(Dataset records)
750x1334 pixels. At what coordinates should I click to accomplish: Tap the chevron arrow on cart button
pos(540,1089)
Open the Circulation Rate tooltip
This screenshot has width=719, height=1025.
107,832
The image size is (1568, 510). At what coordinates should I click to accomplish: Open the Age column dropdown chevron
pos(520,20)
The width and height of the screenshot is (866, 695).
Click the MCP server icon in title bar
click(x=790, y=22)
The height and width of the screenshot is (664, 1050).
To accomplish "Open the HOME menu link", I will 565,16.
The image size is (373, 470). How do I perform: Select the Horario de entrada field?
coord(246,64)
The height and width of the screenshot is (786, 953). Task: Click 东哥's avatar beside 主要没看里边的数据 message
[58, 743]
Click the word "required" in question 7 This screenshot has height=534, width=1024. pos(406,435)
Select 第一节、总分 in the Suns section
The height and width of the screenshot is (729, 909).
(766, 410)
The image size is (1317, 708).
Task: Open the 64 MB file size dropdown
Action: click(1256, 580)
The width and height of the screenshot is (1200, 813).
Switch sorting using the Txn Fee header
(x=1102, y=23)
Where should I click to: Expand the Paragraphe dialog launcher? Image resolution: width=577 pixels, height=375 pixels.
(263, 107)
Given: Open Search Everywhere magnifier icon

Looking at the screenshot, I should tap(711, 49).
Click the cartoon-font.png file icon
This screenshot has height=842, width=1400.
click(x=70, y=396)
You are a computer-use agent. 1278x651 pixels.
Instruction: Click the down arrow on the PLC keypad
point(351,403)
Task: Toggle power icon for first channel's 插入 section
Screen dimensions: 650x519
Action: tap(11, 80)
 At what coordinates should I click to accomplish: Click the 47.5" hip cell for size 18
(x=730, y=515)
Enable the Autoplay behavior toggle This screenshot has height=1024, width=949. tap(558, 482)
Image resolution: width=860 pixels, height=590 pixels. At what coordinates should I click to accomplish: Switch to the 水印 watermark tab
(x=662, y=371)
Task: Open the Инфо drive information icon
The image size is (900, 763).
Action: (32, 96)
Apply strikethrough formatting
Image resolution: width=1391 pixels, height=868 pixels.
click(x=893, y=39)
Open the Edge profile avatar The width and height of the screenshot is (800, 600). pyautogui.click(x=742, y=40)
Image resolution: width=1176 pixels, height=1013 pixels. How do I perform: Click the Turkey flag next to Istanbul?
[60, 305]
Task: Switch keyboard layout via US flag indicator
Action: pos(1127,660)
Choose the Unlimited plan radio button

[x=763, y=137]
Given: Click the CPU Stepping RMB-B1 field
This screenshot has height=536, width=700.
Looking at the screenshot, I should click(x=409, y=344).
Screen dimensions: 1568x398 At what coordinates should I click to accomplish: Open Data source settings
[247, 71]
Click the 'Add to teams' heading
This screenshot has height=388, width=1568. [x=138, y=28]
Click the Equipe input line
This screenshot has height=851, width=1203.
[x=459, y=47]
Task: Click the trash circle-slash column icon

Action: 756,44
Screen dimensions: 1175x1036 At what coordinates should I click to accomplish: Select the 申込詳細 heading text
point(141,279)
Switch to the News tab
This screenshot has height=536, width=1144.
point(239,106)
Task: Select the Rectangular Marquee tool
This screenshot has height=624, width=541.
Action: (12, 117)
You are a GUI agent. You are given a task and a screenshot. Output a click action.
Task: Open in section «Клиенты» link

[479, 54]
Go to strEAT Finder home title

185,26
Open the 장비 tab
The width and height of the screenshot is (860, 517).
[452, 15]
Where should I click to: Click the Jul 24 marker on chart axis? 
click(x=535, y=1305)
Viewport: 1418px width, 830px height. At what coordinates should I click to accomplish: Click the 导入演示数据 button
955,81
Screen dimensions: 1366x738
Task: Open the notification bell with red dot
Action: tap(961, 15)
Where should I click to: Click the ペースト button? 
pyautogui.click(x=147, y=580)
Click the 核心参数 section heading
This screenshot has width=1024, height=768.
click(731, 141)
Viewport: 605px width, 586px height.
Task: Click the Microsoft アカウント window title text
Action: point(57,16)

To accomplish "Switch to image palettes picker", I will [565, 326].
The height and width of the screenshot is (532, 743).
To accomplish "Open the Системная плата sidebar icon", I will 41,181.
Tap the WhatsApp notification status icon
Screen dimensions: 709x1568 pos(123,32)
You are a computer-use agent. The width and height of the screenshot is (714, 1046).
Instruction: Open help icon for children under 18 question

→ **WHAT TO DO**
Edit the lines above, replacing "chevron" with "caret" wherever it appears and leaving everything else unchanged.

→ **RESPONSE**
750x1334 pixels. At what coordinates should I click to accomplish: Tap the caret arrow on cart button
pos(540,1089)
Open the Circulation Rate tooltip
This screenshot has width=719, height=1025.
107,832
The image size is (1568, 510). At what coordinates should I click to accomplish: Open the Age column dropdown caret
pos(520,20)
The width and height of the screenshot is (866, 695).
Click the MCP server icon in title bar
click(x=790, y=22)
The height and width of the screenshot is (664, 1050).
To accomplish "Open the HOME menu link", I will 565,16.
The image size is (373, 470). How do I perform: Select the Horario de entrada field?
coord(246,64)
The height and width of the screenshot is (786, 953). Task: Click 东哥's avatar beside 主要没看里边的数据 message
[58, 743]
Click the word "required" in question 7 This screenshot has height=534, width=1024. pos(406,435)
Select 第一节、总分 in the Suns section
The height and width of the screenshot is (729, 909).
(766, 410)
The image size is (1317, 708).
Task: Open the 64 MB file size dropdown
Action: click(1256, 580)
The width and height of the screenshot is (1200, 813).
Switch sorting using the Txn Fee header
(x=1102, y=23)
Where should I click to: Expand the Paragraphe dialog launcher? Image resolution: width=577 pixels, height=375 pixels.
(263, 107)
Given: Open Search Everywhere magnifier icon

Looking at the screenshot, I should tap(711, 49).
Click the cartoon-font.png file icon
This screenshot has height=842, width=1400.
click(x=70, y=396)
You are a computer-use agent. 1278x651 pixels.
Instruction: Click the down arrow on the PLC keypad
point(351,403)
Task: Toggle power icon for first channel's 插入 section
Screen dimensions: 650x519
Action: tap(11, 80)
 At what coordinates should I click to accomplish: Click the 47.5" hip cell for size 18
(x=730, y=515)
Enable the Autoplay behavior toggle This screenshot has height=1024, width=949. tap(558, 482)
Image resolution: width=860 pixels, height=590 pixels. At what coordinates should I click to accomplish: Switch to the 水印 watermark tab
(x=662, y=371)
Task: Open the Инфо drive information icon
The image size is (900, 763).
Action: (32, 96)
Apply strikethrough formatting
Image resolution: width=1391 pixels, height=868 pixels.
click(x=893, y=39)
Open the Edge profile avatar The width and height of the screenshot is (800, 600). pyautogui.click(x=742, y=40)
Image resolution: width=1176 pixels, height=1013 pixels. How do I perform: Click the Turkey flag next to Istanbul?
[60, 305]
Task: Switch keyboard layout via US flag indicator
Action: pos(1127,660)
Choose the Unlimited plan radio button

[x=763, y=137]
Given: Click the CPU Stepping RMB-B1 field
This screenshot has height=536, width=700.
Looking at the screenshot, I should click(x=409, y=344).
Screen dimensions: 1568x398 At what coordinates should I click to accomplish: Open Data source settings
[247, 71]
Click the 'Add to teams' heading
This screenshot has height=388, width=1568. [x=138, y=28]
Click the Equipe input line
This screenshot has height=851, width=1203.
[x=459, y=47]
Task: Click the trash circle-slash column icon

Action: 756,44
Screen dimensions: 1175x1036 At what coordinates should I click to accomplish: Select the 申込詳細 heading text
point(141,279)
Switch to the News tab
This screenshot has height=536, width=1144.
point(239,106)
Task: Select the Rectangular Marquee tool
This screenshot has height=624, width=541.
Action: (12, 117)
You are a GUI agent. You are given a task and a screenshot. Output a click action.
Task: Open in section «Клиенты» link

[479, 54]
Go to strEAT Finder home title

185,26
Open the 장비 tab
The width and height of the screenshot is (860, 517).
[452, 15]
Where should I click to: Click the Jul 24 marker on chart axis? 
click(x=535, y=1305)
Viewport: 1418px width, 830px height. At what coordinates should I click to accomplish: Click the 导入演示数据 button
955,81
Screen dimensions: 1366x738
Task: Open the notification bell with red dot
Action: tap(961, 15)
Where should I click to: Click the ペースト button? 
pyautogui.click(x=147, y=580)
Click the 核心参数 section heading
This screenshot has width=1024, height=768.
click(731, 141)
Viewport: 605px width, 586px height.
Task: Click the Microsoft アカウント window title text
Action: point(57,16)

To accomplish "Switch to image palettes picker", I will [565, 326].
The height and width of the screenshot is (532, 743).
To accomplish "Open the Системная плата sidebar icon", I will 41,181.
Tap the WhatsApp notification status icon
Screen dimensions: 709x1568 pos(123,32)
You are a computer-use agent. The width and height of the screenshot is (714, 1046).
Instruction: Open help icon for children under 18 question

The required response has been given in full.